EXCERPTED PASSAGE

Scott Walker's office denies that the governor essentially removed David Deininger (dy-ning-er) from the state Government Accountability Board because of the panel's support of the John Doe probe into the recall elections.  A recent court filing unveiled that the Board voted unanimously last June to approve the state's current investigation.  It's looking into alleged illegal coordination between outside groups and G-O-P recall election candidates -- including Walker in 2012.  Last fall, the governor pulled back Deininger's re-nomination to the accountability board.  Deininger, who had chaired the board, won't comment on a possible political link.  He tells the Milwaukee Journal Sentinel he doesn't know why his appointment was pulled.  Deininger noted that two other board members -- Tim Vocke and Gerald Nichol -- also backed the John Doe probe, and their re-appointments are still pending in the Senate.  Walker spokeswoman Laurel Patrick told the paper that Deininger simply did not have the Senate's support.  She said the idea that the John Doe was a factor is quote, "a bogus political argument" that holds no merit.

-4/23-

The second-largest campus in the U-W System will lose its chancellor earlier than expected.  Outgoing Milwaukee chancellor Mike Lowell will leave on May 31st, instead of August first as originally planned.  Lowell is moving his office across town, as he becomes the first lay president in the history of the Jesuit Marquette University.  Yesterday, the U-W named Milwaukee associate business school dean Mark Mone (mo'-nee) as the school's interim chancellor.  He has played a major role in drafting the U-W-M strategic plan.  System President Ray Cross says the plan is far enough along for Mone to complete it while he fills in as the school's top leader.  Lovell said he was hoping to wrap up several projects at the Milwaukee campus, including the strategic plan.  But he says he has lots of vacation to use up -- and he's not sure when he'll start at Marquette.  Lovell was Milwaukee's interim chancellor for eight months before he won the job permanently, and kept it for three-and-a-half years.  The 54-year-old Mone says he's not sure if he'll take the same path.

SET OF TASKS
A: According to the news briefs, whom did the UW name as Milwaukee's interim chancellor?
B: Based on the news briefs, explain why Mark Mone is expected to complete the strategic plan while serving as interim chancellor.

DATASET SECTION
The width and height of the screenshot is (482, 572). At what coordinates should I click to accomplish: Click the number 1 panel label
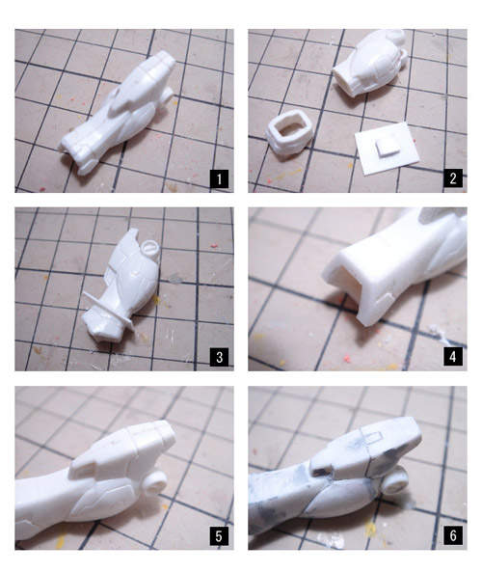tap(219, 178)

RESPONSES
A: The UW named Mark Mone, an associate business school dean at Milwaukee, as interim chancellor.

B: Mone played a major role in drafting the strategic plan. System President Ray Cross says the plan is far enough along for Mone to finish it while he serves as the school's top leader.